= What is asked =
From the material below, pull out every line that contains the string "chart", treating uppercase and lowercase as different.

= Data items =
----

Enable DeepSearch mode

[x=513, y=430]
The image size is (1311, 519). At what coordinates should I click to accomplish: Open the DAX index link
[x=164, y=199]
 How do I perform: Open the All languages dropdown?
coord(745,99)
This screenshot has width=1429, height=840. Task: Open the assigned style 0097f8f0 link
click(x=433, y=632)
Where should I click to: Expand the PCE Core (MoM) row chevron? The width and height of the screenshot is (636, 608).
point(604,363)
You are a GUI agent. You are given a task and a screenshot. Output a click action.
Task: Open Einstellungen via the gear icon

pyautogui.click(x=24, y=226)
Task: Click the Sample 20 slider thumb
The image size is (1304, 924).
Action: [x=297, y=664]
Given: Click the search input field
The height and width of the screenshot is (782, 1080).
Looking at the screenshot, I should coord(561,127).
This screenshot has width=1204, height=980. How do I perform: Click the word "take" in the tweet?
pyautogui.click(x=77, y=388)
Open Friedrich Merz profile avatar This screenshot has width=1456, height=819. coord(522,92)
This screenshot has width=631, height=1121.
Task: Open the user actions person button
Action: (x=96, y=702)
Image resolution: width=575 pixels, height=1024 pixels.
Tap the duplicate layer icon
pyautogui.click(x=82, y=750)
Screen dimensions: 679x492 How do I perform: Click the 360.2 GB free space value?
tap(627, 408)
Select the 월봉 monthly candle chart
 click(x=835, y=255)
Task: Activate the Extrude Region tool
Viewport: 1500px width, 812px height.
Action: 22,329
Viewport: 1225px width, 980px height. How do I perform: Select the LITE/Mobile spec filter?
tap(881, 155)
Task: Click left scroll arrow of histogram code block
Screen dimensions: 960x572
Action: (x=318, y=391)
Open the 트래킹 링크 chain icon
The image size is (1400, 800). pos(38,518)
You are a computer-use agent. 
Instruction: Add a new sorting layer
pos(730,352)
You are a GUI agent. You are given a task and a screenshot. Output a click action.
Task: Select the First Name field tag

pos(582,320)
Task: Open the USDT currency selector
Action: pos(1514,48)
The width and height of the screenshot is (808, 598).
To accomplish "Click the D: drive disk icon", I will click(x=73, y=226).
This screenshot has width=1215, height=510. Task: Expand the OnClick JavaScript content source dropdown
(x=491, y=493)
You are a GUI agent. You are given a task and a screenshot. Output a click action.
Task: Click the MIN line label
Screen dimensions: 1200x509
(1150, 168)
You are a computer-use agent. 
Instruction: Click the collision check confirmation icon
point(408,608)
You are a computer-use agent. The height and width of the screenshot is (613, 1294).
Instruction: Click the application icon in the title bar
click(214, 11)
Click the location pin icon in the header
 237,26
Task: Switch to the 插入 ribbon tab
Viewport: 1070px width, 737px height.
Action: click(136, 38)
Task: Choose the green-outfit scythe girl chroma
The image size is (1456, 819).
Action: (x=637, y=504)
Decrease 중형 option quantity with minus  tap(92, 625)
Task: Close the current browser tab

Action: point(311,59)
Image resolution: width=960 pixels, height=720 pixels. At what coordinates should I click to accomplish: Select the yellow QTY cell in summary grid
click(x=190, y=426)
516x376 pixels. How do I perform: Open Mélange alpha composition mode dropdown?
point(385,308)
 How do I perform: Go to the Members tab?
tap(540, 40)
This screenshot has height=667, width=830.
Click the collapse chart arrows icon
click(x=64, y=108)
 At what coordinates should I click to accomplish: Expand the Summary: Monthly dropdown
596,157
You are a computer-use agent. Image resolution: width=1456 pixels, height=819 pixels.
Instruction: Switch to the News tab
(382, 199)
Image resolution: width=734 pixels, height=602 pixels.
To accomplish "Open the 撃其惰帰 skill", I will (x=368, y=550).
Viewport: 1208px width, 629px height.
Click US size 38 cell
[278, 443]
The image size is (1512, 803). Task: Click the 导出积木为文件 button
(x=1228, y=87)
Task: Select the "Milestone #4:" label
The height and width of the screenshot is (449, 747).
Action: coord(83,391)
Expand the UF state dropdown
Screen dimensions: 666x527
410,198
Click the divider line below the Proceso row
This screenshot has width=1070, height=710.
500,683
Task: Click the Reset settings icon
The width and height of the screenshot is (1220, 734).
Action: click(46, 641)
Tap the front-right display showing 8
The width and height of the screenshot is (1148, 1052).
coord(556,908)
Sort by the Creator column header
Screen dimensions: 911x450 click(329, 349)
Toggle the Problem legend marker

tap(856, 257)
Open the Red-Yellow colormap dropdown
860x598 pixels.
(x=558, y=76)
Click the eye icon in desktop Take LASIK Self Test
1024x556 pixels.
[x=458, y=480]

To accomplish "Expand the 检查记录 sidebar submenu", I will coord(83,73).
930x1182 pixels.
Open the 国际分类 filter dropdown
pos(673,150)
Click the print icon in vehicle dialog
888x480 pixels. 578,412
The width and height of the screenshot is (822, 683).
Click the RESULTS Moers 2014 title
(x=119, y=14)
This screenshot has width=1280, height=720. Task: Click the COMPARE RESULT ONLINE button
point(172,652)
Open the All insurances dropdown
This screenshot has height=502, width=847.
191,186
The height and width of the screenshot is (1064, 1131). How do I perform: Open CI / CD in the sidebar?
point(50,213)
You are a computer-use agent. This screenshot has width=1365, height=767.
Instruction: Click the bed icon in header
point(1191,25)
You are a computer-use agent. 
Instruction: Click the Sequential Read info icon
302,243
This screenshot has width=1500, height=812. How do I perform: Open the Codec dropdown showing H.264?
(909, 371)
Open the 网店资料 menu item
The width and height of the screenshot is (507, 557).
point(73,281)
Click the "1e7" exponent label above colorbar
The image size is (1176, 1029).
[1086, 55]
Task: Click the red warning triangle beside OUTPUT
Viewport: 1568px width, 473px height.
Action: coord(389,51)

----

= Result =
Select the 월봉 monthly candle chart
Click the collapse chart arrows icon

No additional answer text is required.